Впервые я видела его в таком волнении. Но кто скажет, было ли оно подлинным или притворным?

— Гертруда напрасно напугала вас, сударь, — ответила я, — раз это не герцог, то все хорошо.

Мы замолчали.

— Вы знаете, что я пришел сюда не один, — сказал граф.

— Гертруда видела четырех человек.

— Вы догадываетесь, кто они, эти люди?

— Предполагаю, один из них священник, а двое остальных наши свидетели.

— Стало быть, вы готовы стать моей женой?

— Но ведь мы договорились об этом? Однако я хочу напомнить условия нашего договора; мы условились, что, если не возникнет каких-то неотложных причин, признанных мною, я сочетаюсь с вами браком только в присутствии моего отца.

— Я прекрасно помню это условие, но разве эти неотложные причины не возникли?

— Пожалуй, да.

— Ну и?

— Ну и я согласна сочетаться с вами браком, сударь. Но запомните одно: по-настоящему я стану вашей женой только после того, как увижу отца.
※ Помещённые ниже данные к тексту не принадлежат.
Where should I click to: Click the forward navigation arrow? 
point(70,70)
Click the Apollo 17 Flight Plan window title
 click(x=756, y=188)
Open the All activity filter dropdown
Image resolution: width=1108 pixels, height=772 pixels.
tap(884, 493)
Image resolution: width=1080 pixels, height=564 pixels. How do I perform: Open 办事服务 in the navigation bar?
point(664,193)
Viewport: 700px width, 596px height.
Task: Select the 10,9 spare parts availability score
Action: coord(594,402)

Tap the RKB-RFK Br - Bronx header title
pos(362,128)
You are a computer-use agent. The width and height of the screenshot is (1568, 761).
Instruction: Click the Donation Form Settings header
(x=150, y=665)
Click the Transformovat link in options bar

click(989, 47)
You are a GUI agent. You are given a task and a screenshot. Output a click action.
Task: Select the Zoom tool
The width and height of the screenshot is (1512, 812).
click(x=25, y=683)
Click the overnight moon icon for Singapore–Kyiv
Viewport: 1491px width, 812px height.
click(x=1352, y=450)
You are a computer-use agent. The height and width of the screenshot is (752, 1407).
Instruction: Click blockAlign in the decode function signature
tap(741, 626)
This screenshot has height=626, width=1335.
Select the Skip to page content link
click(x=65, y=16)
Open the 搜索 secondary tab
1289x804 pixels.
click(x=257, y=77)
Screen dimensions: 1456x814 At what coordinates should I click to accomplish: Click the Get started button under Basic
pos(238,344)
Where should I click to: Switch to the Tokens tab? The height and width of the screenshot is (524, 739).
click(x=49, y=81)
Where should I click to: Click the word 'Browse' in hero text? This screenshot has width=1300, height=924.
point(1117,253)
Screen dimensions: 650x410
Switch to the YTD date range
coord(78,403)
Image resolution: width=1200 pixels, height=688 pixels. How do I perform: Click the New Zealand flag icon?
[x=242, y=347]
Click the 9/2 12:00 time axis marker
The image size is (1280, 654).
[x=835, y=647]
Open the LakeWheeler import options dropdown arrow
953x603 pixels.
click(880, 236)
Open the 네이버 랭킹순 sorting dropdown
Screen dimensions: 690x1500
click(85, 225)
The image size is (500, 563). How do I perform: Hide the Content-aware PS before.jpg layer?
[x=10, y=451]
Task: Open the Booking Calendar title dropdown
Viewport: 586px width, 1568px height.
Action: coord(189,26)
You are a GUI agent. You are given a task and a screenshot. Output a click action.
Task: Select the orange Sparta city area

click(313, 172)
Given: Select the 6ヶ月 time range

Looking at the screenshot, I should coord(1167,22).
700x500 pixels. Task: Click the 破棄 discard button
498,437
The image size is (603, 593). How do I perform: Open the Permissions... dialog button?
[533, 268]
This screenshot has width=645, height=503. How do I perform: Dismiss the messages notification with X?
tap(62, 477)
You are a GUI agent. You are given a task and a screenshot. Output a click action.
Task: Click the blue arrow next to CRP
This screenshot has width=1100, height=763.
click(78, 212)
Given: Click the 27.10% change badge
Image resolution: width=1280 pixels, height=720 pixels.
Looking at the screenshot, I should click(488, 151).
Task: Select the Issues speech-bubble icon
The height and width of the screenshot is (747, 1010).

Граф нахмурился и закусил губу.

— Сударыня, — сказал он, — я не намерен принуждать вас. Если вы считаете себя связанной словом, я возвращаю вам ваше слово; вы свободны, только…

Он подошел к окну и выглянул на улицу.

— …только посмотрите сюда.

Я поднялась, охваченная той неодолимой силой, которая влечет нас собственными глазами удостовериться в своей беде, и внизу под окном я увидела закутанного в плащ человека, который, казалось, пытался проникнуть в наш дом.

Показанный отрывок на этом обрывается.